## [Try it]
Would you repeat exactly the part of the listing below that runs from the line containing "Meyers News (46, 25)" down to the line containing "YouTube (42, 2168)", inclusive, and nothing else?

## [Study material]
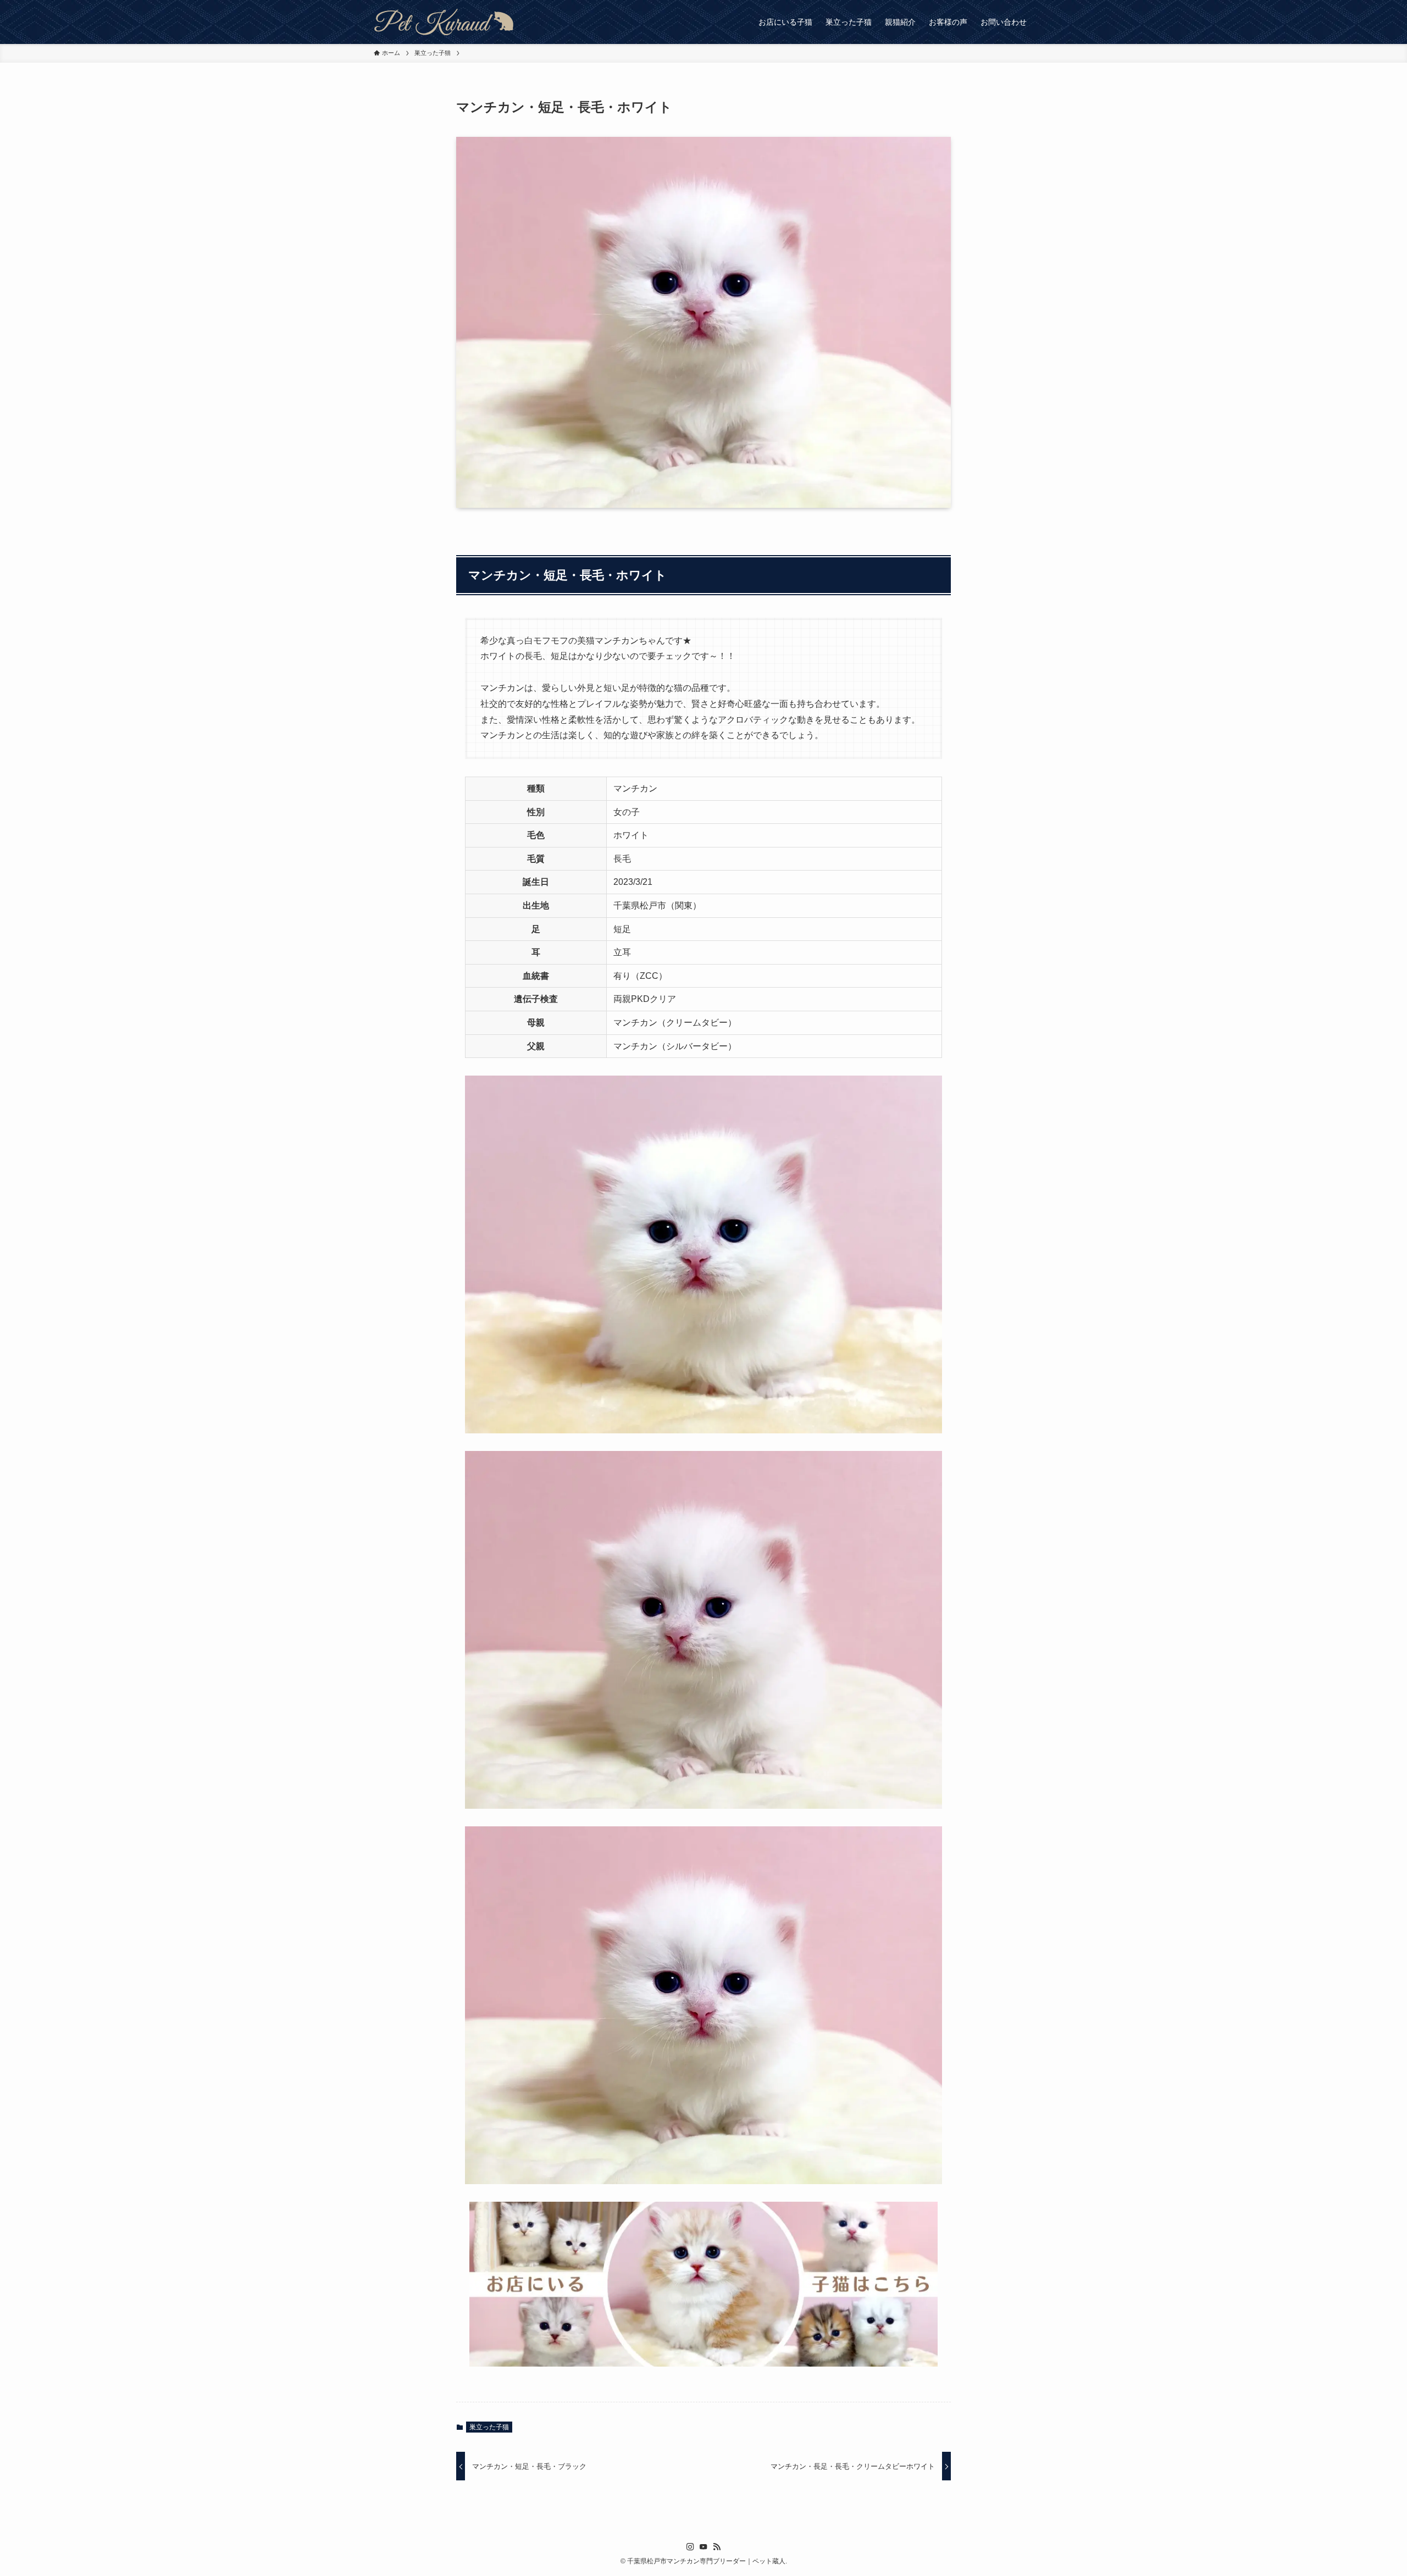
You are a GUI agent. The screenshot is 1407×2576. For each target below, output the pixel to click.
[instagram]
==
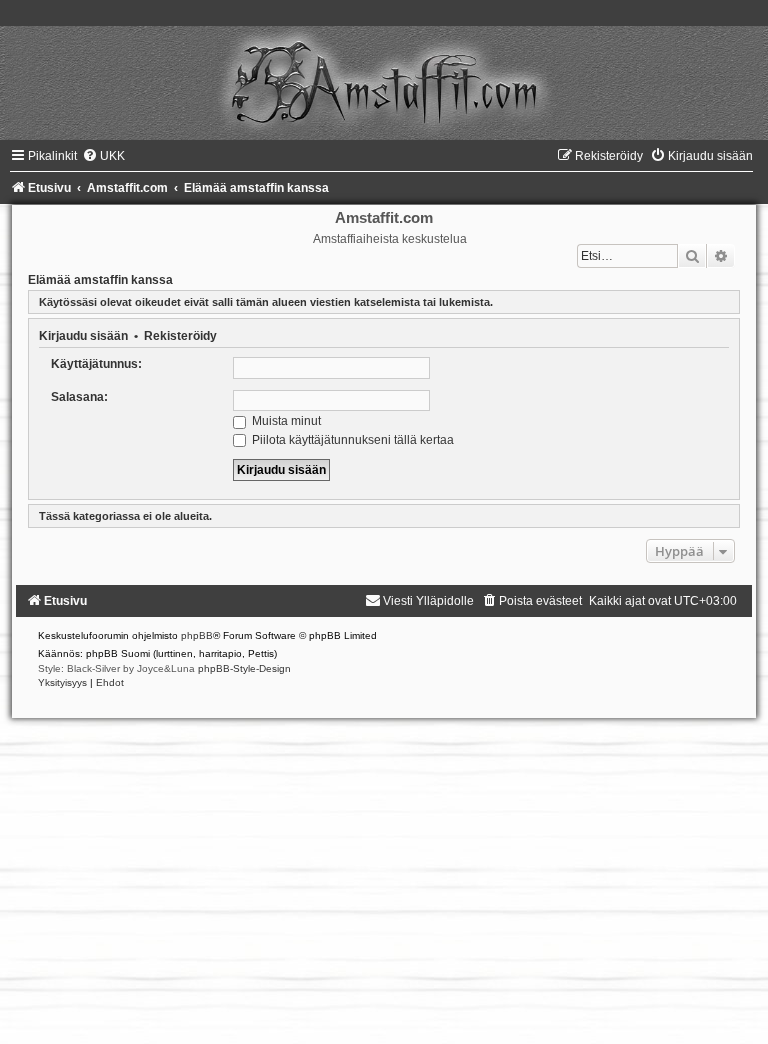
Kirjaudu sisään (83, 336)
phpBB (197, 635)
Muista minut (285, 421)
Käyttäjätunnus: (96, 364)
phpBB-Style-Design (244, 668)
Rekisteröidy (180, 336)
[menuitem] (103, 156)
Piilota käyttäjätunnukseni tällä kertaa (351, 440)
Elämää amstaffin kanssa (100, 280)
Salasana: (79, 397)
* * *
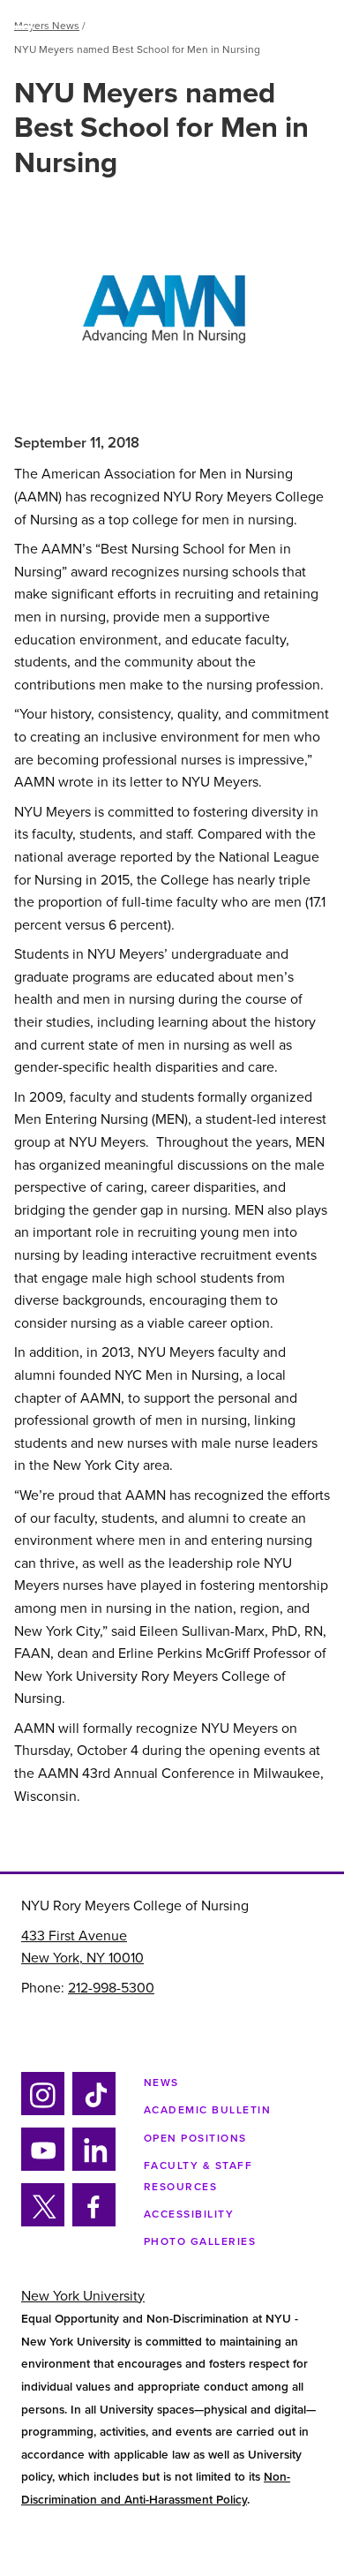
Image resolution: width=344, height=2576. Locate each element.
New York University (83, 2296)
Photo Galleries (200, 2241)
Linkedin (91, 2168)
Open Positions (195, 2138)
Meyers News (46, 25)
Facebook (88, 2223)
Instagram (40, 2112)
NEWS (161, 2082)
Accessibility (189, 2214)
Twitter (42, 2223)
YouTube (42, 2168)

## [Written response]
Meyers News (46, 25)
Facebook (88, 2223)
Instagram (40, 2112)
NEWS (161, 2082)
Accessibility (189, 2214)
Twitter (42, 2223)
YouTube (42, 2168)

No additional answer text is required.